4G LTE was introduced to Rwanda a few months ago, but I have decided to stick to 3G simply because I found the latter to be reliable, convenient, affordable and super fast, while the former is inexplicably expensive, unripe and superfluous; and the worst of all, it doesn’t support voice.
I don’t deny the fact that 4G is the king of internet speed in Rwanda at the moment—it runs so fast where it blurs the line between online and offline experience. With 4G, where everything happens in milliseconds, it seems like the page doesn’t load at all—you click and voilà, just like on desktop experience.

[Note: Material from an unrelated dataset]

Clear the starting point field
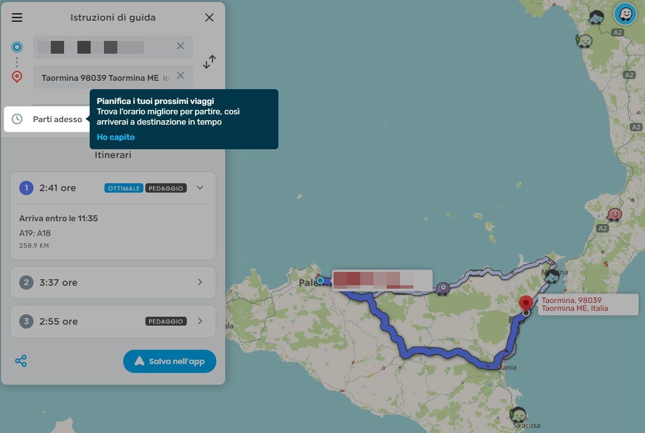This screenshot has height=433, width=645. point(180,46)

But that didn’t lure me into joining this technology. First of all, the 4G we were offered doesn’t support voice, meaning that I won’t be able to make phone calls as I do on 3G. The phone won’t even connect to the internet, despite spending fortunes on the SIM card and internet bundles.
There’s no alternative: you’re forced to purchase some of its expensive accessories (router, modem…) to be able to start using 4G. That didn’t make me happy and, after weighing all the options, I decided to remain loyal to 3G.
3G has never disappointed me: I do everything (streaming YouTube, downloading at a high speed…) I would on 4G but this time with affordability. Whenever I install a 3G SIM card onto the phone, the device will sniff the internet. I am also able to make calls on 3G (think of calling your friends on MTN, Tigo or Airtel).
All that is impossible with 4G. In other words, I found it to be superfluous but at the same time half-baked.
I am afraid that the once highly-acclaimed 4G LTE is soon going to become redundant if the government doesn’t intervene to regulate, follow up and make it affordable. After all, we shouldn’t forget that a large part of its infrastructure was built on taxpayers’ money.